Meditation / I have really leaned into meditation this year, and I find myself craving it during these winter months.  I will typically choose a shorter 10-20 minute guided meditation from the Calm App or a Sarah Blondin meditation, and will start my day with it if I don’t have my kids or do it mid-day to feel more aligned.

Journaling + Morning Pages / I like to journal at night when I’m having some more complex thoughts I want to get down, and I prefer morning pages when I am feeling especially stuck or low on energy.  Writing is cathartic for me, and I’m able to reap the benefits of a bird’s eye view when I get too in my head about something.  I have a couple of different journals I write in, but I am particularly fond of Moleskin notebooks or Rifle Paper Co if I am leaning into my feminine side. 

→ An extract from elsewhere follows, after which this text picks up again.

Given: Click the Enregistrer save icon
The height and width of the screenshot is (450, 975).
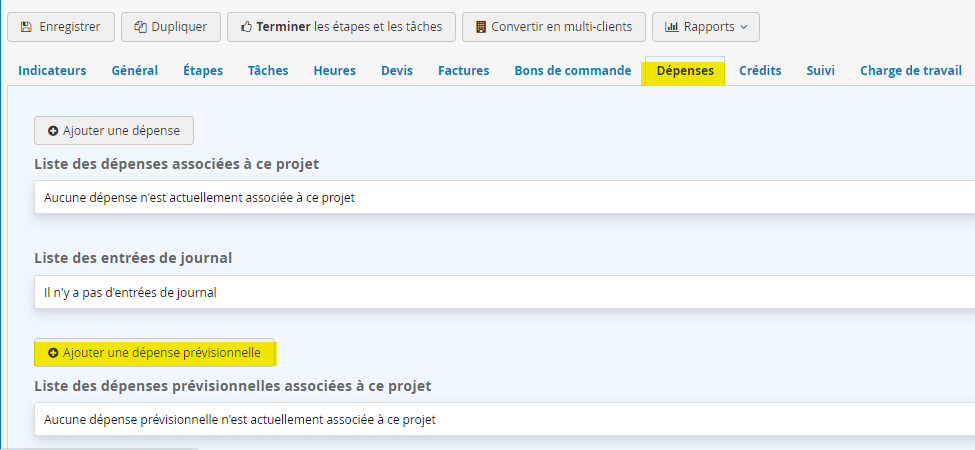Looking at the screenshot, I should pyautogui.click(x=26, y=27).
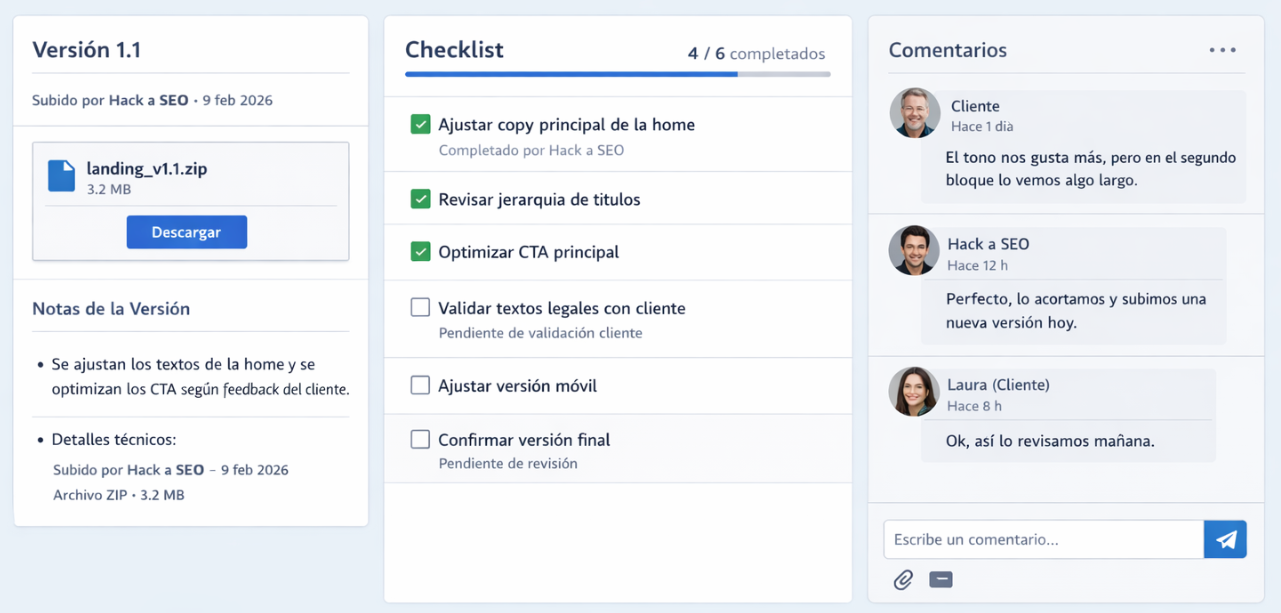
Task: Click the green checkmark on Optimizar CTA principal
Action: coord(420,251)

Full Spectrum Light / I have used these in the past to great effect, so I am trying a new one this year that is small enough to fit on my desk.  I find that blasting myself with the light for 15-20 minutes in the morning is like a shot of espresso without the shakes afterward.

Exercise / My body feels its best when I get 15-20 minutes of aerobic exercise in each day.  I can sit here and pretend that I do more than that, but I am no one’s fitness guru.  Just that short amount of time does wonders for me.

Eating Well + Supplements / I’ve gone vegan for January in a quest to boost my energy level, but I am also working on listening to my body and feeding those needs outside of a specific diet.  I will absolutely smash a bag of potato chips in one sitting, but I am also hearing loud and clear when my body needs me to get back in balance.  That means grabbing some raw veg and downing smoothies with all the fresh things.  I take a few supplements as well including Vitamin D 5000 IU, Cod Liver Oil, Iron and B-12 with folate.  After years of experimenting with supplements and vitamins, I have finally found my dream team.

Coziness / While my preferred choice of clothing is a t-shirt, undies and bare feet, that just doesn’t work in the winter, so I lean way into the coziest things.  I am a coziness junkie.  I have a large blanket collection, I wear ultra-cozy socks all winter and I work at my desk with a heating pad under my ass like I am 90.  The word cozy comes out of my mouth about as often as I curse, which is frequent and probably excessive.


Winter Steph is never going to look exactly like Summer Steph, but I can’t love one without loving the other. Until I realize my dream of moving back to California where I spent five glorious sunshine filled years, I’ll just accept this slower paced wool covered version of myself and be grateful for heating pads.

How are you doing this winter? Any strategies, products or ideas that work well for you to lift your mood?